- [Quoted passage]

Ryan Spooner has been a breath of fresh air for the New York Rangers since the Trade Deadline. Can he fit into the team’s future plans or is he just trade bait?
Current New York Rangers forward Ryan Spooner was a second-round pick in 2010 of the Boston Bruins. Spooner had trouble cracking the lineup early in his career due to his lack of size and lack of trust from the previous coaching staff of Claude Julien.
But Spooner’s offensive game began to do the talking and things really started to take off. His best year to date came in 2015-16 when he recorded 49 points. Spooner only recorded 13 goals that season so clearly, he’s more known for his set up abilities.
Spooner has seen the majority of his career at the center position and held that spot with varying degrees of success. He is a below-average faceoff man percentage-wise and despite posting solid point production, he was a minus in both of those seasons.
But this season, Boston’s new coach, Bruce Cassidy, decided to give Spooner a shot on the wing, and that’s where the magic began to happen. After missing a month with injury earlier this year, Spooner came back to post 22 points in 28 games from late November to the New Year.
Before his trade to New York, Boston fans were clamoring for Spooner to be re-signed. They felt he had finally found a spot in the lineup and the team was reaping the benefits.
Spooner has continued this success on the wing with the New York Rangers. Instantly, he seemed to have found chemistry with Kevin Hayes at center. In the duo’s first three games together, Spooner recorded one goal and six assists. Hayes tallied three goals. Spooner has confidence carrying the puck while looking to find someone to set up.
Now, as the season progressed towards a missed playoff berth, the coaching staff decided to start blending the lineup and experimenting. Seeing time at both center and wing and with a myriad of different linemates, Spooner continued his pace with eight points in 11 games.
So it’s clear Spooner has offensive flair and skill. What does this mean for the Blueshirts going forward? The Rangers could do well moving in two different directions with this player. They most certainly could sign him, maybe a three-or-four-year deal at $3.5 million per season?
Now you’ve got a bona fide playmaker who has experience playing up and down the lineup at two different positions. Not the go-to guy but a nice secondary piece.

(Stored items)
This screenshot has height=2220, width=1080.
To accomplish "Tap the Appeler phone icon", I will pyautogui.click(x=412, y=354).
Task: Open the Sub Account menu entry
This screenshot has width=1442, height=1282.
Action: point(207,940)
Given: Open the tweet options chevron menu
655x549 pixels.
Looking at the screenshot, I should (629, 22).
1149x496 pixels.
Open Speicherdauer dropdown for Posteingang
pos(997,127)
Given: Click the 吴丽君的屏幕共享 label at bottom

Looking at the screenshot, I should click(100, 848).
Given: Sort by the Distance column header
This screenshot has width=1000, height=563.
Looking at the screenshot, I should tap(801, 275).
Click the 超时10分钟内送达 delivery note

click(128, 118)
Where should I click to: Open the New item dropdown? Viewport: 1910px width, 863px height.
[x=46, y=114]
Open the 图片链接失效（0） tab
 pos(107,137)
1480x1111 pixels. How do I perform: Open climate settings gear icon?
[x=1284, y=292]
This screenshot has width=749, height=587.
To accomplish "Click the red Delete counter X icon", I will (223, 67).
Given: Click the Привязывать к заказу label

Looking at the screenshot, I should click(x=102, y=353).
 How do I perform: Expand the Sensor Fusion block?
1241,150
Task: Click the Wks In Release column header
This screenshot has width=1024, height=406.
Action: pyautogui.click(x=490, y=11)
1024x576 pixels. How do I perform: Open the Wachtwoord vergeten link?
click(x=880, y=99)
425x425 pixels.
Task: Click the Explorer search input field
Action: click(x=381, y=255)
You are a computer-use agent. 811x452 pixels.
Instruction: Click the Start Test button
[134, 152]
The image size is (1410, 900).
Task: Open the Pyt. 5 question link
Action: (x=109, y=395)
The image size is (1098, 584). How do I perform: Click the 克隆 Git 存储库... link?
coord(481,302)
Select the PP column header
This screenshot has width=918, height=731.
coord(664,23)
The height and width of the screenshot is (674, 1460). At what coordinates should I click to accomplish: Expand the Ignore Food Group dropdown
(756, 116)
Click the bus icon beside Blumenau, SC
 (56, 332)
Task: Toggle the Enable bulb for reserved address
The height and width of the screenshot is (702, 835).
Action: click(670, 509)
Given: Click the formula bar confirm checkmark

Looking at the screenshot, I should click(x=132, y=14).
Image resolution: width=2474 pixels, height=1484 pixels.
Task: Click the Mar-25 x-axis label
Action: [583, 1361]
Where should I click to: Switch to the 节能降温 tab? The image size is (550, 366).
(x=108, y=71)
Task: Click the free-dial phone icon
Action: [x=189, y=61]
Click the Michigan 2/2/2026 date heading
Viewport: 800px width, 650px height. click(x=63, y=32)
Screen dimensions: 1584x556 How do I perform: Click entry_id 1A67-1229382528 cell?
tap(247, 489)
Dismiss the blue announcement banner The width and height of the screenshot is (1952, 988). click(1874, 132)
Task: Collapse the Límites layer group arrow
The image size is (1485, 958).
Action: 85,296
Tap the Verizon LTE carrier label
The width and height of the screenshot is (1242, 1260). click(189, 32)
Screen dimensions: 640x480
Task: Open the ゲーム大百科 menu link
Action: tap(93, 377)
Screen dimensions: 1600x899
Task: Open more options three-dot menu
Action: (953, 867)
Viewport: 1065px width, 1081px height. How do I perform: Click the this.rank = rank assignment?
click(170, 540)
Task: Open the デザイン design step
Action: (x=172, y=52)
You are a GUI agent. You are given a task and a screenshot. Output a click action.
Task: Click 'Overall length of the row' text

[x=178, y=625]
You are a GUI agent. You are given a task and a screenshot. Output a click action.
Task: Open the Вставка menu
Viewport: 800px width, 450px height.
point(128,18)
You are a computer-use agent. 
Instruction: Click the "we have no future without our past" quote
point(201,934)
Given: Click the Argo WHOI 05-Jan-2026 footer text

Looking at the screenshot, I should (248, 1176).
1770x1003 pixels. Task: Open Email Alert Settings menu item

- [What this task involves]
Rewrite the stretch of the Ryan Spooner article from "Current New York" through "of Claude Julien.", putting "first-round pick" in place of "second-round pick".

- [The answer]
Current New York Rangers forward Ryan Spooner was a first-round pick in 2010 of the Boston Bruins. Spooner had trouble cracking the lineup early in his career due to his lack of size and lack of trust from the previous coaching staff of Claude Julien.